Build the dependency graph for the val instances of ( 3 * 5 + 2 ) * 2. The leaves carry digit.lexval; edges flow upward to the root, where print consumes the top E.val.

Example
digit(3).lexval ─► F.val=3 ─► T.val=3 ──────────────┐
▼
digit(5).lexval ─► F.val=5 ─────────────────► T.val=15 (3 * 5)
│
▼
E.val=15 ──────┐
digit(2).lexval ─► F.val=2 ─► T.val=2 ─────────────────────►│
▼
E.val=17 (15 + 2)
│
▼
F.val=17 (parenthesized)
│
▼
digit(2).lexval ─► F.val=2 ─► ────────────────────────► T.val=34 (17 * 2)
│
▼
E.val=34 ─► print(34)

Every edge points upward (child → parent), so the graph has no cycle — it is a DAG.

A valid topological order. Reading the DAG bottom-up gives one evaluation order in which each attribute is ready before it is used:

Example
F.val=3 (digit 3)
T.val=3 (T = F)
F.val=5 (digit 5)
T.val=15 (3 * 5)
E.val=15 (E = T)
F.val=2 (digit 2)
T.val=2 (T = F)
E.val=17 (15 + 2)
F.val=17 (parenthesized E)
T.val=17 (T = F)
F.val=2 (digit 2)
T.val=34 (17 * 2)
E.val=34 (E = T)
print(34) (S → E n)

Because all edges point up, this single bottom-up pass evaluates every attribute with its inputs already computed.
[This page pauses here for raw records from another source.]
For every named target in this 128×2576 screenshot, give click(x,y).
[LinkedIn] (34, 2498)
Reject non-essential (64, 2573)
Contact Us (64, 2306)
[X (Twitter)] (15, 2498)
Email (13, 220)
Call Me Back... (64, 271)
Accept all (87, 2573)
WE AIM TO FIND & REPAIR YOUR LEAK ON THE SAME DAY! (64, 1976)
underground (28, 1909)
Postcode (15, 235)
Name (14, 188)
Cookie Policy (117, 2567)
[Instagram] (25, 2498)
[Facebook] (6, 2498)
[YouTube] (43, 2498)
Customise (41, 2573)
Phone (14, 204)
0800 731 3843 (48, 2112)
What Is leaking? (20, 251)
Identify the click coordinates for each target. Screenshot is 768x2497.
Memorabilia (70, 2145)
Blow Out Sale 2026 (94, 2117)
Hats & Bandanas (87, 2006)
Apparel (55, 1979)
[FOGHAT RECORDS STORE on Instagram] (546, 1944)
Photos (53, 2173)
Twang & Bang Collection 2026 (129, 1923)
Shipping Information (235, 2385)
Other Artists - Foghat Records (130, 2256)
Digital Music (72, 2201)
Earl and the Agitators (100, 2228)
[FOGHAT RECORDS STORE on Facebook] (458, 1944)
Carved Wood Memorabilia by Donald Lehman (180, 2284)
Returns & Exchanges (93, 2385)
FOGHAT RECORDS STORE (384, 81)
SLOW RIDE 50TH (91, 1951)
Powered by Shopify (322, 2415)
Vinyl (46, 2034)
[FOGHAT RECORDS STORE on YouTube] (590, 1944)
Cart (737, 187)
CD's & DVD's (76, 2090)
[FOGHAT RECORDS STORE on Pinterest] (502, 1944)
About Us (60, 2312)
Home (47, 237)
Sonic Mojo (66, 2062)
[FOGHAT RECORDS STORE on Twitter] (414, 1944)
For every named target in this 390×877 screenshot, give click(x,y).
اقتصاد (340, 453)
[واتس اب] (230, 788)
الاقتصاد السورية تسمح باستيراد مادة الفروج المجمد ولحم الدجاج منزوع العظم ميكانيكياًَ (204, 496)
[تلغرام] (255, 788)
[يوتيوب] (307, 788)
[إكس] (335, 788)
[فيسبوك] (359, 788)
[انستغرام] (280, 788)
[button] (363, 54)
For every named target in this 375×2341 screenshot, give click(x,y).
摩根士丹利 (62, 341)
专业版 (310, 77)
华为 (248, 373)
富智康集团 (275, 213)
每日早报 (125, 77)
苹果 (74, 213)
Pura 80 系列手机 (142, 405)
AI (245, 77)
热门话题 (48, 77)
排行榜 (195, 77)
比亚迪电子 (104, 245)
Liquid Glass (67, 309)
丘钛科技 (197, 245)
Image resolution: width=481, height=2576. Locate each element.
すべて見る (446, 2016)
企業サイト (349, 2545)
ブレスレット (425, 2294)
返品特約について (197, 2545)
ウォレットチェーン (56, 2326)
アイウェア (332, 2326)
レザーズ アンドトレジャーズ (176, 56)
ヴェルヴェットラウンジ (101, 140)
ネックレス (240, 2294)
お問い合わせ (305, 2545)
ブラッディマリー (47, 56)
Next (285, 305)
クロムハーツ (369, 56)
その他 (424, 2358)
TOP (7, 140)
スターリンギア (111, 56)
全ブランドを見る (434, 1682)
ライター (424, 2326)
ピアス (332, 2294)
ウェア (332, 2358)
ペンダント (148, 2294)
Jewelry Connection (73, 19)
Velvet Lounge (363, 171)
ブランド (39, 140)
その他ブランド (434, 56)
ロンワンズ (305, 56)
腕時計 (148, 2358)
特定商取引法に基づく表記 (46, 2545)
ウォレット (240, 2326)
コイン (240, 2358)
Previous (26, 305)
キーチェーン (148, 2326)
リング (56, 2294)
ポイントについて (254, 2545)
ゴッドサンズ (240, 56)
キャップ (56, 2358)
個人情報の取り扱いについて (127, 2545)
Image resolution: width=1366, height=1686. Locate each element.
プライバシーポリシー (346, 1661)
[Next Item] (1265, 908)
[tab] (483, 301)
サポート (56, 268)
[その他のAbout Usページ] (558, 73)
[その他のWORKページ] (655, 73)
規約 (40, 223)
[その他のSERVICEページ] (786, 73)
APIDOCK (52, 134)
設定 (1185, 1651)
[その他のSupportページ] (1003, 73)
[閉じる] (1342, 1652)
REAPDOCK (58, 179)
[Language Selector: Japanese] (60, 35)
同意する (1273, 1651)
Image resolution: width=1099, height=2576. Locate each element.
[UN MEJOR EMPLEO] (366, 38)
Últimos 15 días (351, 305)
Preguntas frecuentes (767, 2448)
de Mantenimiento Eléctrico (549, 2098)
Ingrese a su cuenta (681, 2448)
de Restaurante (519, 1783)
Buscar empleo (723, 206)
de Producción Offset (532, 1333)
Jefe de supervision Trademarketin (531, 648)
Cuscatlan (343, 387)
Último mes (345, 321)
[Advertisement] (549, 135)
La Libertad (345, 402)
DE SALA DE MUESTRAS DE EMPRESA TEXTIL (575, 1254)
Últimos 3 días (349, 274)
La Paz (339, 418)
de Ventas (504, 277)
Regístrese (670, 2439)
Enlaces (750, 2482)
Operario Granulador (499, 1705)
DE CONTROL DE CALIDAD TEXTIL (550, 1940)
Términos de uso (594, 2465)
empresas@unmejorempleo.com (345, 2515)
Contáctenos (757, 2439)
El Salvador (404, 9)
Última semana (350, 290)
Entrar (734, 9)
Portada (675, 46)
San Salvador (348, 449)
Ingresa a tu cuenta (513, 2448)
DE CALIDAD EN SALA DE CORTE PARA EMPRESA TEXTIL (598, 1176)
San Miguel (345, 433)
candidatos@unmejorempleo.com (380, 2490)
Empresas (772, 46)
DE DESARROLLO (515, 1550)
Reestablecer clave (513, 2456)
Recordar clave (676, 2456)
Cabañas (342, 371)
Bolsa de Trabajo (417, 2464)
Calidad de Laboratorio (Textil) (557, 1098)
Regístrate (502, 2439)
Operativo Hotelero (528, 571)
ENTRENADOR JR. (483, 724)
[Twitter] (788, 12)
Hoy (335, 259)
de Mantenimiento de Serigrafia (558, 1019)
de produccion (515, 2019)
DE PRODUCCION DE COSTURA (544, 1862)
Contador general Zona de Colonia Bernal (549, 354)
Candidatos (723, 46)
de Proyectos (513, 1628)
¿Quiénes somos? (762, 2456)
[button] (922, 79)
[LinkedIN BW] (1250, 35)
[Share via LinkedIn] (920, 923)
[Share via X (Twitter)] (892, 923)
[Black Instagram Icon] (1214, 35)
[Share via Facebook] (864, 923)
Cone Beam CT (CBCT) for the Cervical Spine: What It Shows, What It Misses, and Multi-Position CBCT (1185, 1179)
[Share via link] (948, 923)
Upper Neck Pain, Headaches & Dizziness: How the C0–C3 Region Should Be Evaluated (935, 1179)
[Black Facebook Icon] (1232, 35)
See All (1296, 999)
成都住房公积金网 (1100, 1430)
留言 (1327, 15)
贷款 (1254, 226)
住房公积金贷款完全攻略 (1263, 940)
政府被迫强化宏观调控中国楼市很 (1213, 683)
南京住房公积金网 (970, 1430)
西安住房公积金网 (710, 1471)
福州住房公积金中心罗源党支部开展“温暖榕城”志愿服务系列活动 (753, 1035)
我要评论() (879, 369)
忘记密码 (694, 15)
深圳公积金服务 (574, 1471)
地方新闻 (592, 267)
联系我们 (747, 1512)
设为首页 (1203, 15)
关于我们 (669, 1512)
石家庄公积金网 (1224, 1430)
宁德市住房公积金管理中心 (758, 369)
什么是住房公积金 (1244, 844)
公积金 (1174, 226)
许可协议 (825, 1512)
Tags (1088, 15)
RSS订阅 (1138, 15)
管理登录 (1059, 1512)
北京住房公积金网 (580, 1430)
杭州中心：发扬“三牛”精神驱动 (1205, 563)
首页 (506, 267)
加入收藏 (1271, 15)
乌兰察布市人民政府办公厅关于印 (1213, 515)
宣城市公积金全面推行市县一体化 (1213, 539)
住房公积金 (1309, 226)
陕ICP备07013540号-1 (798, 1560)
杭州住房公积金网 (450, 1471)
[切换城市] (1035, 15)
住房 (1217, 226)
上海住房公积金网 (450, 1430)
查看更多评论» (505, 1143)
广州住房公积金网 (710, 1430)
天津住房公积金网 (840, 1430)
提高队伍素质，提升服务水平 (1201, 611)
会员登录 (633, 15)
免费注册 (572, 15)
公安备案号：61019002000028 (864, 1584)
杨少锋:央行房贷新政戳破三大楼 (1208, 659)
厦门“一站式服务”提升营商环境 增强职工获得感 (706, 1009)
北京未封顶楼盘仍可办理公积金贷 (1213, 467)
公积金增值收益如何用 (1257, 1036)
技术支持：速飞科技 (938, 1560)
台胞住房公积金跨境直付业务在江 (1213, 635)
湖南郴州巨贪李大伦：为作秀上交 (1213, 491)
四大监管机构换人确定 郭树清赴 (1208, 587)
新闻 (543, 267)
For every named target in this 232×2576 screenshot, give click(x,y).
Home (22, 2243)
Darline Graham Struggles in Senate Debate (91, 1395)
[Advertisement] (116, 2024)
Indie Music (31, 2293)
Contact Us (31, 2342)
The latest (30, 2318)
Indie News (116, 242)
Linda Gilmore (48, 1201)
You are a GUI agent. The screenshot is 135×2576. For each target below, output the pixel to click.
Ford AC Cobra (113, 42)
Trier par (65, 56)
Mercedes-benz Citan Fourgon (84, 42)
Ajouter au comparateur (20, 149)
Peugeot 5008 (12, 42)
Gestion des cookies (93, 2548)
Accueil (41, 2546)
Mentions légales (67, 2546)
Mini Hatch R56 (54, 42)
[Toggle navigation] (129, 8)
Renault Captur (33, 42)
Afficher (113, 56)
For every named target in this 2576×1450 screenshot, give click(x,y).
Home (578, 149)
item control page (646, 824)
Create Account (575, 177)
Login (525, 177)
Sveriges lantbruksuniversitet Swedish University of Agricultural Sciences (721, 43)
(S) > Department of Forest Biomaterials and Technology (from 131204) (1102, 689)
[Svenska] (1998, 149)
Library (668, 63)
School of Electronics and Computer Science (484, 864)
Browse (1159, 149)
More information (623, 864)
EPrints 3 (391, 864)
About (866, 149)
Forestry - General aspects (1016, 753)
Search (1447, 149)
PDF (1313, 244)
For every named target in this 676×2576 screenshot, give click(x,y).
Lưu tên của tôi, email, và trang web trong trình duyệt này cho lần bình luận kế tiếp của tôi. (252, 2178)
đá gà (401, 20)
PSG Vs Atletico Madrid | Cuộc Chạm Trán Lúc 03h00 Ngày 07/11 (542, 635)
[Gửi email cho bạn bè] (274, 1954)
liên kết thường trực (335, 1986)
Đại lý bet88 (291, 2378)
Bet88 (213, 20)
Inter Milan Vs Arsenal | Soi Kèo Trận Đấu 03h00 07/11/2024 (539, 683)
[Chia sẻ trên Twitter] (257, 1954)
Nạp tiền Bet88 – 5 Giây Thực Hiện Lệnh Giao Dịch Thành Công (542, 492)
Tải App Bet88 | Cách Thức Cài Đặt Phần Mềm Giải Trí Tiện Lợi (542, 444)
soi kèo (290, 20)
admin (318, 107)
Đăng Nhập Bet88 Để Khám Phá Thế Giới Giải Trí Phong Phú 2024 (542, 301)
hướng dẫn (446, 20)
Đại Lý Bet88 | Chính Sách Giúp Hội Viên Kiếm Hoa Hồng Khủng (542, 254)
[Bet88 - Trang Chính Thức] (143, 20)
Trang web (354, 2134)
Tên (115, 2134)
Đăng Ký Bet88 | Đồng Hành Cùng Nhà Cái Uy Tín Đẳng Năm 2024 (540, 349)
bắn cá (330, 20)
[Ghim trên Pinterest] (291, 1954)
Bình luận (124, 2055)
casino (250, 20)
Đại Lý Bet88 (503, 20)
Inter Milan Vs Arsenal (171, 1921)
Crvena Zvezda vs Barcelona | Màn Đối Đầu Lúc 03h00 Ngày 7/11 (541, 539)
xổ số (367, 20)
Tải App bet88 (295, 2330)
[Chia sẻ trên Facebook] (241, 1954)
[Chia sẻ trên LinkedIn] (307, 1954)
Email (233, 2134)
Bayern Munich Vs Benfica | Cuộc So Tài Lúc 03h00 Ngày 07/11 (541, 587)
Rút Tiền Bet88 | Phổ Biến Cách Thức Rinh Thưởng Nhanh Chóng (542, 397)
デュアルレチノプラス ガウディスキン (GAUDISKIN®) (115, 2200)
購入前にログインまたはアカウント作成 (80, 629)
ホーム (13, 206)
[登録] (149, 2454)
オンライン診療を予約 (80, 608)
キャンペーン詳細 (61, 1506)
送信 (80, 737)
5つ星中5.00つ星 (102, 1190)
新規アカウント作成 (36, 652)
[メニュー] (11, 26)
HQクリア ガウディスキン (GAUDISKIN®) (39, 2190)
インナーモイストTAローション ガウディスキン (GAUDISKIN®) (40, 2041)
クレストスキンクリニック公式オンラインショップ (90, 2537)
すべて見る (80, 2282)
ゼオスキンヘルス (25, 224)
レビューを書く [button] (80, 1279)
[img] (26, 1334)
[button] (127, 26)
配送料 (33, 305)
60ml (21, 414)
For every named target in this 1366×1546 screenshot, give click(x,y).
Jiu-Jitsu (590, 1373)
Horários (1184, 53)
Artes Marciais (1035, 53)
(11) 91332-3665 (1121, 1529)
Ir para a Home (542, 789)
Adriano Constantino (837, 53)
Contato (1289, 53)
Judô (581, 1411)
The final print outputs 34.

Cycles — Circular SDDs

Our running example is acyclic, but not every SDD is. A cycle means an attribute depends on itself (directly or transitively), so no topological order — and no evaluation order — exists.

A small contrived pair of rules shows it:

Example
A.s = f(B.i) → B.i → A.s
B.i = g(A.s) → A.s → B.i
Cycle: A.s → B.i → A.s → …

A.s needs B.i, but B.i needs A.s — a 2-node cycle. There is no topological order, so the SDD is unevaluable for that tree and must be rejected.

In contrast, the val grammar above has only child → parent edges, so it can never form such a loop.

S-Attributed and L-Attributed SDDs

Two restricted classes are guaranteed acyclic, so the compiler never has to build or sort a dependency graph — a fixed traversal always works.

ClassDefinitionSafe traversal
S-attributedevery attribute is synthesized (child → parent only)post-order / bottom-up; fits LR parsers
L-attributedeach inherited attribute depends only on the parent and on left siblingsone depth-first, left-to-right pass; fits LL parsers

Our running val grammar is S-attributed — every attribute is synthesized — which is exactly why the single bottom-up pass above just works.

Key Points

  • A dependency graph has one node per attribute instance and an edge b → c when the rule for c uses b.
  • A valid evaluation order is a topological sort; it exists iff the graph is a DAG.
  • For ( 3 * 5 + 2 ) * 2, all val edges point upward, so one bottom-up pass evaluates everything and prints 34.
  • A cycle (e.g. A.s ↔ B.i) makes an SDD unevaluable.
  • S-attributed SDDs (like ours) are always acyclic and evaluate in post-order.